Text segment:

= = = =

Amanda Huffman  31:34

I think that that's really a good way to put it, especially like when you put the boots on and then you like felt taller and you're like, because I feel like a lot of veterans walk around loss because that bucket is empty, and it used to be full. And then they're like, What do I do? And like you said, Nobody really tells you they're like do a resume, start a business do this do that. They don't really tell you that to figure out who you want to be.

Benefsheh Verell  32:04

Right, who am I? Now the military isn't here. I mean, I it's here, but it's not serving, like in the military. I mean, I'm a Soldier for Life. And I'm active in the military, but I'm not active duty. And that's not the same. You know, I have the blue car, but I had the pink one. And, you know, I don't so and I had to get over. Like, there's nothing wrong with houses, like that's insidious. I don't know where it comes from. But from the time I was a lieutenant, there was this culture that offices are less than, and it's nonsense, and I don't know where it comes from. But it bothers me because houses are, in some ways, like what's keeping the military together because we're the ones that are keeping The house together which is hard to do while the service member is gone, and they keep the community together and strong. And I didn't realize this, really until I needed to rely on others to keep me together when I was at West Point, and they were the ones that came in all the people that I was angry at for being so happy. They came in and like brought me meals after I had my baby and were just like, you know, willing to take a child but wasn't feeling well and couldn't go to the CDC and just popping in to me, like, are you okay? And that was when I started to have that mindset change. I was like, Oh, it's not an ask them like spouses and females in the military, that it's we're on the same team. You know, raising children that are going to be productive members of society and, you know, keeping our homes happy and healthy. Be like, We're on the same team. And so I didn't. Once I realized that, then I was like, Okay, I can stop, like doing this. have that mentality. But then it came back again when now I was out and I'm like, No, no, I was still there. And I was still there. And I, well, I had to come to terms with it. And I was still judging.

Amanda Huffman  34:23

Yeah, I really struggle sometimes because I have that like inner conflict. And I have to like figure out like, what's bothering me because it isn't like an us them thing. But sometimes, I would get frustrated at different like, when military spouses and veterans get lumped together, I would always get really upset. And not because I thought like military spouses didn't deserve to be recognized just because I felt like people would always assume I was a military spouse and not a veteran. And so I had to like, realize that my anger shouldn't be directed at military spouses because actually, I talked to military spouses. about it, and they felt uncomfortable because they weren't veterans, and they were. So it was kind of interesting that like, I had to, like, wrestle with, like, how I felt and not have it being us them, but to like, bridge the gap together so that that we could grow and like, learn from each other. And yeah, because you're right military spouses have to do so much like so much sacrifice, and so much holding the house together and all the things and I don't think the military in general is as grateful. I know that there's a lot of stuff going on in Washington right now for military spouses, but I feel like they're finally like realizing, like, Hey, we couldn't function without these men and women who, you know, stay home and take care of the families.

= = = =

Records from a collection
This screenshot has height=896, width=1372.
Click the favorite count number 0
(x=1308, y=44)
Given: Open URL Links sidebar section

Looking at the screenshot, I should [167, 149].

= = = =

Task requirements:
a) Reproduce the passage of the transcript starting at "Amanda Huffman  31:34" and ending at "want to be.".
b) In the transcript, what did people bring Benefsheh Verell after she had her baby?

Task-by-task solutions:
a)
Amanda Huffman  31:34

I think that that's really a good way to put it, especially like when you put the boots on and then you like felt taller and you're like, because I feel like a lot of veterans walk around loss because that bucket is empty, and it used to be full. And then they're like, What do I do? And like you said, Nobody really tells you they're like do a resume, start a business do this do that. They don't really tell you that to figure out who you want to be.

b) Meals.